→ Raw records:
----------
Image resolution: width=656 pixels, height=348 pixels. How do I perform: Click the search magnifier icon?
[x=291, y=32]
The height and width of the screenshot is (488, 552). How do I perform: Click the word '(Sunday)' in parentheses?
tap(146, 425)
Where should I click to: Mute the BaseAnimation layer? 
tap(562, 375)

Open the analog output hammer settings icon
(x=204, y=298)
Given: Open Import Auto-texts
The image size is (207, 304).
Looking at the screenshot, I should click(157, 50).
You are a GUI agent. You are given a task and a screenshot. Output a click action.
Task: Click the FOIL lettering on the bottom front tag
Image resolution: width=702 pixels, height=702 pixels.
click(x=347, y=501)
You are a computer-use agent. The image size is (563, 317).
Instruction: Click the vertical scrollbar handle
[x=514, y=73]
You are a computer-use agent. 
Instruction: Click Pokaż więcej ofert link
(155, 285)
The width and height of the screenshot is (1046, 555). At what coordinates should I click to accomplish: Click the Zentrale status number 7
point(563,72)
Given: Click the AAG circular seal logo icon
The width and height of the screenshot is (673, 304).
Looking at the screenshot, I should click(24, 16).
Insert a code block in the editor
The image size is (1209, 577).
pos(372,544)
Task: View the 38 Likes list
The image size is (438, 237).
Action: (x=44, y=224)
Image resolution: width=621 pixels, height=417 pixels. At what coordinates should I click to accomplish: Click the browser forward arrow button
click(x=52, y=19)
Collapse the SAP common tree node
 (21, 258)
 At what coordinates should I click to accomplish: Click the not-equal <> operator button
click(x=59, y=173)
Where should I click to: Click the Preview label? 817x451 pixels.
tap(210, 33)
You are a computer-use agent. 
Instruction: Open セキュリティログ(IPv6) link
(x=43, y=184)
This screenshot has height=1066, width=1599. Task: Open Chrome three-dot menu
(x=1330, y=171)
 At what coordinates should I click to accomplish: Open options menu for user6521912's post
----------
→ Requirement:
Output all of the lines above again, unchanged and in the same order.

→ Solution for this problem:
Image resolution: width=656 pixels, height=348 pixels. How do I perform: Click the search magnifier icon?
[x=291, y=32]
The height and width of the screenshot is (488, 552). How do I perform: Click the word '(Sunday)' in parentheses?
tap(146, 425)
Where should I click to: Mute the BaseAnimation layer? 
tap(562, 375)

Open the analog output hammer settings icon
(x=204, y=298)
Given: Open Import Auto-texts
The image size is (207, 304).
Looking at the screenshot, I should click(157, 50).
You are a GUI agent. You are given a task and a screenshot. Output a click action.
Task: Click the FOIL lettering on the bottom front tag
Image resolution: width=702 pixels, height=702 pixels.
click(x=347, y=501)
You are a computer-use agent. The image size is (563, 317).
Instruction: Click the vertical scrollbar handle
[x=514, y=73]
You are a computer-use agent. 
Instruction: Click Pokaż więcej ofert link
(155, 285)
The width and height of the screenshot is (1046, 555). At what coordinates should I click to accomplish: Click the Zentrale status number 7
point(563,72)
Given: Click the AAG circular seal logo icon
The width and height of the screenshot is (673, 304).
Looking at the screenshot, I should click(24, 16).
Insert a code block in the editor
The image size is (1209, 577).
pos(372,544)
Task: View the 38 Likes list
The image size is (438, 237).
Action: (x=44, y=224)
Image resolution: width=621 pixels, height=417 pixels. At what coordinates should I click to accomplish: Click the browser forward arrow button
click(x=52, y=19)
Collapse the SAP common tree node
 (21, 258)
 At what coordinates should I click to accomplish: Click the not-equal <> operator button
click(x=59, y=173)
Where should I click to: Click the Preview label? 817x451 pixels.
tap(210, 33)
You are a computer-use agent. 
Instruction: Open セキュリティログ(IPv6) link
(x=43, y=184)
This screenshot has height=1066, width=1599. Task: Open Chrome three-dot menu
(x=1330, y=171)
 At what coordinates should I click to accomplish: Open options menu for user6521912's post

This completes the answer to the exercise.